URBAN FORESTS CAN INCREASE TRAFFIC SAFETY Trees can also enhance traffic calming measures, such as narrower streets, extended curbs, roundabouts, etc. Tall trees give the perception of making a street feel narrower, slowing people down. Closely spaced trees give the perception of speed (they go by very quickly) slowing people down. A treeless street enhances the perception of a street being wide and free of hazard, thereby increasing speeds. Increased speed leads to more accidents. Trees can serve as a buffer between moving vehicles and pedestrians. Street trees also forewarn drivers of upcoming curves. If the driver sees tree trunks curving ahead before seeing the road curve, they will slow down and be more cautious when approaching curves. (National Arbor Day Foundation pamphlet #90980005 )
URBAN FORESTS CAN IMPROVE ECONOMIC SUSTAINABILITY The scope and condition of a community's trees and, collectively, its urban forest, is usually the first impression a community projects to its visitors. A community's urban forest is an extension of its pride and community spirit. Studies have shown that: Trees enhance community economic stability by attracting businesses and tourists. People linger and shop longer along tree-lined streets. Apartments and offices in wooded areas rent more quickly and have higher occupancy rates. Businesses leasing office spaces in developments with trees find their workers are more productive and absenteeism is reduced. (Michigan State University Extension, Urban Forestry #07269501, “Benefits of Urban Trees” )
URBAN FORESTS CAN INCREASE REAL ESTATE VALUES Property values increase 5-15% when compared to properties without trees (depends on species, maturity, quantity and location) A 1976 study that evaluated the effects of several different variables on homes in Manchester, Connecticut, found that street trees added about $2686 or 6% to the sale price of a home (McAliney, Mike. Arguments for Land Conservation: Documentation and Information Sources for Land Resources Protection, Trust for Public Land, Sacramento, CA, December, 1993 ).
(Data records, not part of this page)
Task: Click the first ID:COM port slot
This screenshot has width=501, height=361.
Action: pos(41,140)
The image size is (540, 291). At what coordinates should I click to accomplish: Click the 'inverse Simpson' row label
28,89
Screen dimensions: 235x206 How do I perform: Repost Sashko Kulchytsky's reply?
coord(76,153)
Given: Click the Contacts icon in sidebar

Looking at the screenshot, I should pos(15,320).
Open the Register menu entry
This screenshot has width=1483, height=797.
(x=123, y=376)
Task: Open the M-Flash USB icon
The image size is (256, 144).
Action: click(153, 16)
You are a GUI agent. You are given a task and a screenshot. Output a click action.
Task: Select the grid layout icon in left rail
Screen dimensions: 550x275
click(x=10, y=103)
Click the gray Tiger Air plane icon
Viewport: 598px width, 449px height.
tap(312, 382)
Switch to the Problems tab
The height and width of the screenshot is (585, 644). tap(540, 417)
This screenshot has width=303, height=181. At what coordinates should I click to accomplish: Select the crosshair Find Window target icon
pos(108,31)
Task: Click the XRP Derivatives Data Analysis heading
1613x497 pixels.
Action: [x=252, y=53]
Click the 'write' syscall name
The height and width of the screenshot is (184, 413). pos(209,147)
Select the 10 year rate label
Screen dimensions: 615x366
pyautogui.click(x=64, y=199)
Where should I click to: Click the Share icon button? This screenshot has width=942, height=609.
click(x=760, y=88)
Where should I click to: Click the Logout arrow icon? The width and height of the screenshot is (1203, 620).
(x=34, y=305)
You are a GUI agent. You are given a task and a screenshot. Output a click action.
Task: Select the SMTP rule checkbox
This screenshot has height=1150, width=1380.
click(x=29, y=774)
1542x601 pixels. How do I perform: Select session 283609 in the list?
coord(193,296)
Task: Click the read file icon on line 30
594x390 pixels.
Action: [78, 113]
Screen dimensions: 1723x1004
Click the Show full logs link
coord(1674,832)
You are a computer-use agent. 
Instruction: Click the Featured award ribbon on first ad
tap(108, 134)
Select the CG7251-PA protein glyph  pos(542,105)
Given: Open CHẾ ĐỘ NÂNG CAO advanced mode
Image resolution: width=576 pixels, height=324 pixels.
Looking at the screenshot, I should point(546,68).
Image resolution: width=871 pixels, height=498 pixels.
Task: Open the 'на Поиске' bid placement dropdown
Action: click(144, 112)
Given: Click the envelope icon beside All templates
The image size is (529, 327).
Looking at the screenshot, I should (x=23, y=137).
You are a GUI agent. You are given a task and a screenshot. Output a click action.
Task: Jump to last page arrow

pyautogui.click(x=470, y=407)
A more recent study indicated that trees added $9,500, or more than 18 percent, to the average sale price of a residence in a suburb of Rochester, New York. (Nowak, David J., “Benefits of Community Trees”, (Brooklyn Trees, USDA Forest Service General Technical Report).
URBAN FORESTS CAN INCREASE SOCIOLOGICAL BENEFITS Two University of Illinois researchers (Kuo and Sullivan) studied how well residents of the Chicago Robert Taylor Housing Project (the largest public housing development in the world) were doing in their daily lives based upon the amount of contact they had with trees, and came to the following conclusions: Trees have the potential to reduce social service budgets, decrease police calls for domestic violence, strengthen urban communities, and decrease the incidence of child abuse according to the study.